A parched lake in Texas illustrates the effects of a record-breaking drought that hit the state and much of the American Southwest this year

Earlier this month, officials in the South Pacific island nation of Tuvalu had to confront a pretty dire problem: they were running out of water. Due to a severe and lasting drought, water reserves in this country of 11,000 people had dwindled to just a few days' worth. Climate change plays a role here: as sea levels rose, Tuvalu's groundwater became increasingly saline and undrinkable, leaving the island dependent on rainwater. But now a La Niña–influenced drought has severely curtailed rainfall, leaving Tuvalu dry as a bone. "This situation is bad," Pusinelli Laafai, Tuvalu's permanent secretary of home affairs, told the Associated Press earlier this month. "It's really bad."
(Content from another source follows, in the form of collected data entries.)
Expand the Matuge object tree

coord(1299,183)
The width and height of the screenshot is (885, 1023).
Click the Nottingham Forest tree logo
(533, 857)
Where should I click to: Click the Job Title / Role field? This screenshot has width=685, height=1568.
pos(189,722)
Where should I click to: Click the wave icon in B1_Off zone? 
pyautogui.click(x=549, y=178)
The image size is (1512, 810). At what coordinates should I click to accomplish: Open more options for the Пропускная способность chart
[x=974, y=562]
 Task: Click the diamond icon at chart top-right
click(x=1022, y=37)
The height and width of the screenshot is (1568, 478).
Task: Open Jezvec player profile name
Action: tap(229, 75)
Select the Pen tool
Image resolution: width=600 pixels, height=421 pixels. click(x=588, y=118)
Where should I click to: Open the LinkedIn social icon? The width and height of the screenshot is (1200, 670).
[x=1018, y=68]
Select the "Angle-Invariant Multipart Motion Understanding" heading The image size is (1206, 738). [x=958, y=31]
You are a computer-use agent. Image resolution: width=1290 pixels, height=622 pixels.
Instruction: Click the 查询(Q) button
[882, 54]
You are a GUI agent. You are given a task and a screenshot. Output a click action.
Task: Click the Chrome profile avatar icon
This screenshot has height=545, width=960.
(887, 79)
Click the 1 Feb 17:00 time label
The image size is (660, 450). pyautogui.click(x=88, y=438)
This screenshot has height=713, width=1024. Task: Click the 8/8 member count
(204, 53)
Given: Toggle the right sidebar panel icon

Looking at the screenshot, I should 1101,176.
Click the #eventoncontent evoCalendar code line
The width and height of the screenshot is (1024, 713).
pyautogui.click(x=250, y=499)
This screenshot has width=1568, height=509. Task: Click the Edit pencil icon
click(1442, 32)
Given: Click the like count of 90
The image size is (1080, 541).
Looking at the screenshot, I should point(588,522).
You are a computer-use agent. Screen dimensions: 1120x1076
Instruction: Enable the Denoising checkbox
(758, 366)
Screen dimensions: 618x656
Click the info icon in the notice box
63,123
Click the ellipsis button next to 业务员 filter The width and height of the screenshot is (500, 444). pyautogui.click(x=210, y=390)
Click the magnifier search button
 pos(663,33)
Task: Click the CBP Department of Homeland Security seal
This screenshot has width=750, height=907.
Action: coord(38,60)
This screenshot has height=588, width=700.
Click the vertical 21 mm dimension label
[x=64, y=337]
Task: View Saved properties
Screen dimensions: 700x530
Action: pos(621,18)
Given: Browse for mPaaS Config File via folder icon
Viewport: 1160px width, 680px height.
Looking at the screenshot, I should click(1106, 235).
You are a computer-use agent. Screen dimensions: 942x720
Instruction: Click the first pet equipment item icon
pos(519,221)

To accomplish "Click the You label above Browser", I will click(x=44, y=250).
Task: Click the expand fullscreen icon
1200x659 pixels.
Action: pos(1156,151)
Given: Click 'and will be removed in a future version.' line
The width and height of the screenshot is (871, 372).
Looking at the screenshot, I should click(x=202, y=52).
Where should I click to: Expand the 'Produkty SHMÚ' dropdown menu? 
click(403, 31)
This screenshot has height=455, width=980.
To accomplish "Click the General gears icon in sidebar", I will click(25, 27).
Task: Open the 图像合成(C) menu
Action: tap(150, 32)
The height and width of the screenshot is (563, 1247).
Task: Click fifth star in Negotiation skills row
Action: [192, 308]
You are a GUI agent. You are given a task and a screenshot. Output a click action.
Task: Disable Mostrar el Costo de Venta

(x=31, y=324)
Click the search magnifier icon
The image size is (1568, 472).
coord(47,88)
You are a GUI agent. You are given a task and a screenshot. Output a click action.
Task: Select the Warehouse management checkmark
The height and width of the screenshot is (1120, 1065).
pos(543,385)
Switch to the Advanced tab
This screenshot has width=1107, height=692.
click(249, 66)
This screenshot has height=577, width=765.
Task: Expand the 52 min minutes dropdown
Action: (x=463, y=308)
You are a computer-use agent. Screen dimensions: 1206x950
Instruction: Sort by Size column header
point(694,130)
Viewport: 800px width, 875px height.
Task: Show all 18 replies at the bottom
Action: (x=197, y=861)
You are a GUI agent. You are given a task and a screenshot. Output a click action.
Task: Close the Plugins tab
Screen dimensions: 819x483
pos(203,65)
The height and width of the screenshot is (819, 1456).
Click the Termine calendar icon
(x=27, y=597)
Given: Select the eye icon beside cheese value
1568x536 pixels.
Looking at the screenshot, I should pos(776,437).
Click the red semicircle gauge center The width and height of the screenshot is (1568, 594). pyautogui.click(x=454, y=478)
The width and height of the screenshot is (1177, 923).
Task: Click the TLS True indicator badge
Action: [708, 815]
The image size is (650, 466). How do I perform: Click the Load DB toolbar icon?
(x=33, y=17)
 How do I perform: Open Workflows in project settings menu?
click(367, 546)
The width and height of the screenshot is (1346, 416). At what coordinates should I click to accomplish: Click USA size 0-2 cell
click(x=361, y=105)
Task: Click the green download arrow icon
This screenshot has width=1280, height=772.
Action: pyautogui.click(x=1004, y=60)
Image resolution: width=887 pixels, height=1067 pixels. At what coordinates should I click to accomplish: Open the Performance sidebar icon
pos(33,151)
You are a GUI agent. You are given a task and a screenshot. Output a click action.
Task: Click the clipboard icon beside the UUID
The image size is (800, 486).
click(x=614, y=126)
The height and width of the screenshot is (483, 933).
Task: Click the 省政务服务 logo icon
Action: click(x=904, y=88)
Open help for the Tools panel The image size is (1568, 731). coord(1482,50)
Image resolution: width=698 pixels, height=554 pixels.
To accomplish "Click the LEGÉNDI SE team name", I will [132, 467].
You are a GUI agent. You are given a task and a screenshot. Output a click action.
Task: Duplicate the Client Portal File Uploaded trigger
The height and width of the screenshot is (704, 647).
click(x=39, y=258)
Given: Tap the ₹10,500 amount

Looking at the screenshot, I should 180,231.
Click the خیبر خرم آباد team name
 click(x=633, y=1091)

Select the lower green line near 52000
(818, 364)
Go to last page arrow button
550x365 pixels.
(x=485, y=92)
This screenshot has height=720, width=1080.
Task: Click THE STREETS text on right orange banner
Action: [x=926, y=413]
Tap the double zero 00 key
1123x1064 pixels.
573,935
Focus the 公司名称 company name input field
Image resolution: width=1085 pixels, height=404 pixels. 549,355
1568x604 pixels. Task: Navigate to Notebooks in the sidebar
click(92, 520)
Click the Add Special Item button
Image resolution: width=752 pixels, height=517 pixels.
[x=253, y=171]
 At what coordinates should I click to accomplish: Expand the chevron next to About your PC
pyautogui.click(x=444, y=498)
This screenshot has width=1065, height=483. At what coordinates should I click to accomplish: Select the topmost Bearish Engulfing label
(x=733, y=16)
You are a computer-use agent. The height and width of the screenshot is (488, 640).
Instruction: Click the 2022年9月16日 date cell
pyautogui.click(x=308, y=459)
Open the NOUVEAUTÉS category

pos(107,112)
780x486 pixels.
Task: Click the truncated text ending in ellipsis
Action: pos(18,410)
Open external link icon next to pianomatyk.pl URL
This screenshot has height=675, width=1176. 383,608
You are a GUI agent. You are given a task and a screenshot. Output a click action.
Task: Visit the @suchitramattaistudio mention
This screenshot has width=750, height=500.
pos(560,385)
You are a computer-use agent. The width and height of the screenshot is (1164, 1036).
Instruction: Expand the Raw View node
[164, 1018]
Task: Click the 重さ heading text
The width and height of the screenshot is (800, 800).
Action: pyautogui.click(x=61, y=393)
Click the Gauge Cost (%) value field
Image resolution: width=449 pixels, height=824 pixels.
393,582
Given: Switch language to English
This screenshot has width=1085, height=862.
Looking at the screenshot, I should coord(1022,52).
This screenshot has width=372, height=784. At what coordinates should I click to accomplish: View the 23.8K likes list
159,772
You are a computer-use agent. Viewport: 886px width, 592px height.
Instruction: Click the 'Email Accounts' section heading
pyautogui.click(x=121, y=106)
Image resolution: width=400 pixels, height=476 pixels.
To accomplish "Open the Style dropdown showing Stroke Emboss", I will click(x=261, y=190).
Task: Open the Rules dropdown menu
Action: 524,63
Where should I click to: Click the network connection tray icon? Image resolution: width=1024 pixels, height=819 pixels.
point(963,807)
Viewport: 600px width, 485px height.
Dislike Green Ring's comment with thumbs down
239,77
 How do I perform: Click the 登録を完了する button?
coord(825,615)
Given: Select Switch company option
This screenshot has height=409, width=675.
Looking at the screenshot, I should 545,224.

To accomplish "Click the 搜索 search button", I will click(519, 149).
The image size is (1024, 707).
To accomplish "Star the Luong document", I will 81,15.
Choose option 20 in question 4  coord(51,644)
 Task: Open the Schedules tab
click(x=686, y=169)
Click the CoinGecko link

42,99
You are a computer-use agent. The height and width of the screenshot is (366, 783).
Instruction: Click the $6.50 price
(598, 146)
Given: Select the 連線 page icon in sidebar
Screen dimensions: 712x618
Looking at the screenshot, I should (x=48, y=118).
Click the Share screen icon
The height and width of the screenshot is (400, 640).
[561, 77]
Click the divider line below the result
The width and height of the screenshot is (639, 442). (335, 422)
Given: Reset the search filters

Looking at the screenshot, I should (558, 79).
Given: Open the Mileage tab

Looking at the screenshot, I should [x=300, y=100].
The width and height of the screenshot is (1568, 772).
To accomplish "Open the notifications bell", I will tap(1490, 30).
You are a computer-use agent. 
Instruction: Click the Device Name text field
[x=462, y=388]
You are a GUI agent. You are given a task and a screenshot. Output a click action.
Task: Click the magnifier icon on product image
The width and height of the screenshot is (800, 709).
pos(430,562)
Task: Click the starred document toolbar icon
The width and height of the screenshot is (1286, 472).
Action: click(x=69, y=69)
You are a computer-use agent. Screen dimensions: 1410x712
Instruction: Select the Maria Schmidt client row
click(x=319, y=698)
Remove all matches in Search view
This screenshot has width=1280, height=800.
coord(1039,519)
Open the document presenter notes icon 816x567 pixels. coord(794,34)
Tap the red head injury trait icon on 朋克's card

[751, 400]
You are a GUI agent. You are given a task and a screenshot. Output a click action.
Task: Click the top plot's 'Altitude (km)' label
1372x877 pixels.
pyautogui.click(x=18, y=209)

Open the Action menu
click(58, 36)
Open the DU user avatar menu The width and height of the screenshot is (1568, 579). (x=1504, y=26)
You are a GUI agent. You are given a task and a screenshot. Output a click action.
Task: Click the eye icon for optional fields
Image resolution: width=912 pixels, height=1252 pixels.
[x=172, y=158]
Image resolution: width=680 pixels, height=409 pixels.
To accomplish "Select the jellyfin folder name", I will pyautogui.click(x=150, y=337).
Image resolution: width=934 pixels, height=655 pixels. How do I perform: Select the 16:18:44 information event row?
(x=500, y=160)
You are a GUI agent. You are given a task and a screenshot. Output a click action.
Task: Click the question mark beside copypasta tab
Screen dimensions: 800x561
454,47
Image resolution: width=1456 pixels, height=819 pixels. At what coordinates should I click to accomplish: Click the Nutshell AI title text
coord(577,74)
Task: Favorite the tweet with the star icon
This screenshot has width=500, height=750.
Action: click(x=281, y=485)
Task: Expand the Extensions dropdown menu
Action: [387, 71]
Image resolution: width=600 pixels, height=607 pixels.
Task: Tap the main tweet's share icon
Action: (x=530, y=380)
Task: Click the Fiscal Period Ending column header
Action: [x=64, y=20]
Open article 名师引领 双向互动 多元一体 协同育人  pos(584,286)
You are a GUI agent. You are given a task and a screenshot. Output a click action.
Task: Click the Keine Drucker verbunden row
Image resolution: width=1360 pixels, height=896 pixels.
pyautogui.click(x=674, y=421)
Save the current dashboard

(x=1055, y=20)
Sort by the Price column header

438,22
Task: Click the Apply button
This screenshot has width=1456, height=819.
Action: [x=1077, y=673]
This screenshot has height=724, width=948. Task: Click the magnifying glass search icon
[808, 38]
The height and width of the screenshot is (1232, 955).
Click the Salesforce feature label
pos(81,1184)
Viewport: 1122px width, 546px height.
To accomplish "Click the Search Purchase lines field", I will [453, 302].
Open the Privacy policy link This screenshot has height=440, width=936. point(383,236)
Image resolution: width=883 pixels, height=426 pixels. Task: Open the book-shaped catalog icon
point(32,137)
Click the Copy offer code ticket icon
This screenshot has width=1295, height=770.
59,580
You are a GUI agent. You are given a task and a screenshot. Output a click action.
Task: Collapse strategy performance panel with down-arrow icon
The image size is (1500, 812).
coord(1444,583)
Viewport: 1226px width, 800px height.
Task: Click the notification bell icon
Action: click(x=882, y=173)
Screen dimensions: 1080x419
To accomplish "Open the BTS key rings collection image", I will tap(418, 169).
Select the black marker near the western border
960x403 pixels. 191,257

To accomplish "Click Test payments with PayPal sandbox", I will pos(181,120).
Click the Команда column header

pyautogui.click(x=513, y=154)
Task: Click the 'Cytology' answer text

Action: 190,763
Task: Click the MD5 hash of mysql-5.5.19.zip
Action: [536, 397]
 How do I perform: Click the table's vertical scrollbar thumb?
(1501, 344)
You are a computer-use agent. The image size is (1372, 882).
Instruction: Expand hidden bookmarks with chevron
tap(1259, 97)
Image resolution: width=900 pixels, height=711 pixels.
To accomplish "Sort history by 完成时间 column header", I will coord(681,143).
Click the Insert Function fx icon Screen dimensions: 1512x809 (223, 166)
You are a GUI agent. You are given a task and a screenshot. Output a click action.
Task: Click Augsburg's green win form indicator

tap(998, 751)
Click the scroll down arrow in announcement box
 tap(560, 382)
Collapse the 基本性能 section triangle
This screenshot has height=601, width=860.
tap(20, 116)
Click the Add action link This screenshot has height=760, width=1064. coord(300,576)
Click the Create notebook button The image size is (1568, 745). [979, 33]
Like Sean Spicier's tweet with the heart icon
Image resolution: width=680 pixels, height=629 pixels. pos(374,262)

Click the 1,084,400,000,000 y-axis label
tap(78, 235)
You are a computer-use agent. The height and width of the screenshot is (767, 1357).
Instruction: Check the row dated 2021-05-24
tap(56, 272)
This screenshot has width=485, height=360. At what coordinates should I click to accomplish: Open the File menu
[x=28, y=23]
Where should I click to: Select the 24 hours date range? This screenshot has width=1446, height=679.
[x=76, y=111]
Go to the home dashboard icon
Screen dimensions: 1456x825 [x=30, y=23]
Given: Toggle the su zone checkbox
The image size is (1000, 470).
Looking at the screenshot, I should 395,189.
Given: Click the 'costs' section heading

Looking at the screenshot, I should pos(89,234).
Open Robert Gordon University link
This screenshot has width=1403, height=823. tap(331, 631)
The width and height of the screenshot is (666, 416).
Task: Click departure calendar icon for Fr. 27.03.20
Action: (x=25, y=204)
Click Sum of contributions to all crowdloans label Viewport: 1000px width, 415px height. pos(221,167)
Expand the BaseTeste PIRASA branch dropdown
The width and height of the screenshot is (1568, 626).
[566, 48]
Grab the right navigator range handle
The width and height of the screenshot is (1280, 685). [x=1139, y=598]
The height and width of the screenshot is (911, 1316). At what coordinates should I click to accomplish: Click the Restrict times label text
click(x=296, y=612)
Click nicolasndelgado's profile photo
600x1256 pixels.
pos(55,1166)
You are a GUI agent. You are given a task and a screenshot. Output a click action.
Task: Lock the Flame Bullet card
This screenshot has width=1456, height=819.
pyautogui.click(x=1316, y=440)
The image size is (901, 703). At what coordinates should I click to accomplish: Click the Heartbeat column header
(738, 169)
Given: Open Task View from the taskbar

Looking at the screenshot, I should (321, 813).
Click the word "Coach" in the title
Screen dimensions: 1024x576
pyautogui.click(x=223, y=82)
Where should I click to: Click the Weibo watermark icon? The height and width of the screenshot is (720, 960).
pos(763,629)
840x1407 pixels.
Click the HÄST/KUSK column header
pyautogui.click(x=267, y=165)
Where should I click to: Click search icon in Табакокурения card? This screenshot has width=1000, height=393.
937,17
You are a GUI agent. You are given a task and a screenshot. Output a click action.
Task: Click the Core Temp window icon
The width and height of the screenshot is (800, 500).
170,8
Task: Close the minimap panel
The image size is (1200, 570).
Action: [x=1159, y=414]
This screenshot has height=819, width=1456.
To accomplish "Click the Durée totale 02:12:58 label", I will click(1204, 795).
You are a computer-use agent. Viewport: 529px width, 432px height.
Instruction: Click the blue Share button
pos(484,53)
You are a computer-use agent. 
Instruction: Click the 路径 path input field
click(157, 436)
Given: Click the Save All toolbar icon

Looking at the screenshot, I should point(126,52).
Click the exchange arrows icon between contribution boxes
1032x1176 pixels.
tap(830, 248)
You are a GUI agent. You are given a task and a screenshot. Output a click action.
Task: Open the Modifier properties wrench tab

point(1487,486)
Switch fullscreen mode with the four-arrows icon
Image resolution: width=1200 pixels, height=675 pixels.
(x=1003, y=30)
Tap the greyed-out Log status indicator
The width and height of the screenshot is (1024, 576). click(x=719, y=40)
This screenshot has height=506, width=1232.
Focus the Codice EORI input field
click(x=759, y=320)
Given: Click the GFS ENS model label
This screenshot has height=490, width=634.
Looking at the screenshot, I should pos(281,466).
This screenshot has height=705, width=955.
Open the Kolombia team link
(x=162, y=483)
So far Tuvalu has been bailed out by its neighbors Australia and New Zealand, which have donated rehydration packets and desalination equipment. But the archipelago's water woes are just beginning — and it's far from the only part of the world facing a big dry. Other island nations like the Maldives and Kiribati will see their groundwater spoil as sea levels rise. Texas, along with much of the American Southwest, is in the grip of a truly record-breaking drought — even after days of storms in the past month, Houston's total 2011 rainfall is still short of its yearly average by a whopping 2 ft., or 60 cm. Australia has experienced severely dry weather for so long, it's not even clear whether the country is in a state of drought, or more worryingly, a new and permanent dry climate that could forever alter life Down Under. "Climate-change impacts on water resources continue to appear in the form of growing influence on the severity and intensity of extreme events," says Peter Gleick, one of the foremost water experts in the U.S. and head of the Pacific Institute, an NGO based in Oakland, Calif., that focuses on global water issues. "Australia's recent extraordinary extreme drought should be an eye-opener for the rest of us."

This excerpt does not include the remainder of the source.